# Speed camera madness



## paulatt (Oct 28, 2002)

Several RAC Rally competitors were caught on speed cameras between stages last year. They were all prosecuted and given various fines, points and even bans!

Absolutely ridiculous  
The mobile speed camera van just happened to be parked up on that road on that particular day. Do they think we are stupid.........

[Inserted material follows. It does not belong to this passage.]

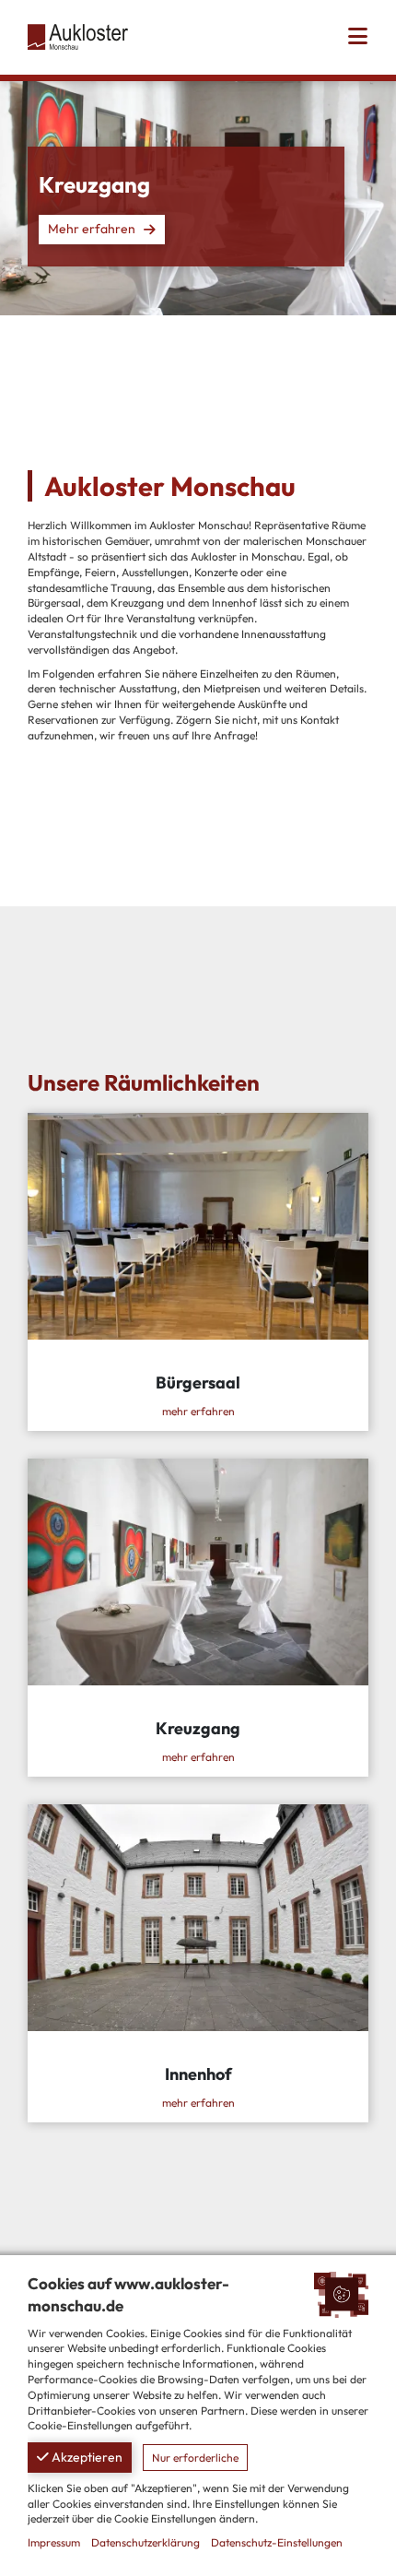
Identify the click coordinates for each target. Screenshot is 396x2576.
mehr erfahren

Have a look at the story......

http://news.bbc.co.uk/1/hi/wales/3257523.stm


----------



## GRANNY (Jun 18, 2002)

Bit like fishing in a barrel.

The country is going speed camera mad.
In the last week we have seen 5 new cameras, in our local area.
Said it before will say it again Speed Cameras = Easy Revenue.


----------



## Major Audi Parts Guru (May 7, 2002)

Unfortunately this all stems from this loony Labour Government that we have in power......


----------



## A3DFU (May 7, 2002)

I suppose the drivers will use computer games soon :-/ 
Ridiculous situation!!!!!!!!!!!!


----------



## coupe-sport (May 7, 2002)

???

Fair game though - you speed and take the risk of getting caught. We all do it so what makes this so strange. It was on public roads


----------



## Guy (May 13, 2002)

PaulaTT

You seem to imply that Rally Drivers should be a group allowed to break speed limits on public roads.

Why is this?


----------



## Kell (May 28, 2002)

It's not as if they were competing, so fair play in one way to the cops - after all, why shoukld Rally drivers get away with it.

HOWEVER, I've often thought that this would be a tactic employed by Police Forces as an easy way to genereate revenue. Park up by a major motoring event and catch everyone thta comes out as they're still hyped up.

It's annoying that they go to this much effort to catch speeders, and not this much effort to catch car thieves and their ilk.


----------



## teucer2000 (May 14, 2002)

Funniest thing I've seen for a long time was Gronholm stood next to his 206 minus his NSF wheel, arguing with a Copper that he could drive safely for 30 miles to the next service. He simply couldn't believe that anyone could question his ability to do it.


----------



## Guy (May 13, 2002)

> Posted by: Teucer2000 Posted on: Today at 3:48pm
> Funniest thing I've seen for a long time was Gronholm stood next to his 206 minus his NSF wheel, arguing with a Copper that he could drive safely for 30 miles to the next service. He simply couldn't believe that anyone could question his ability to do it.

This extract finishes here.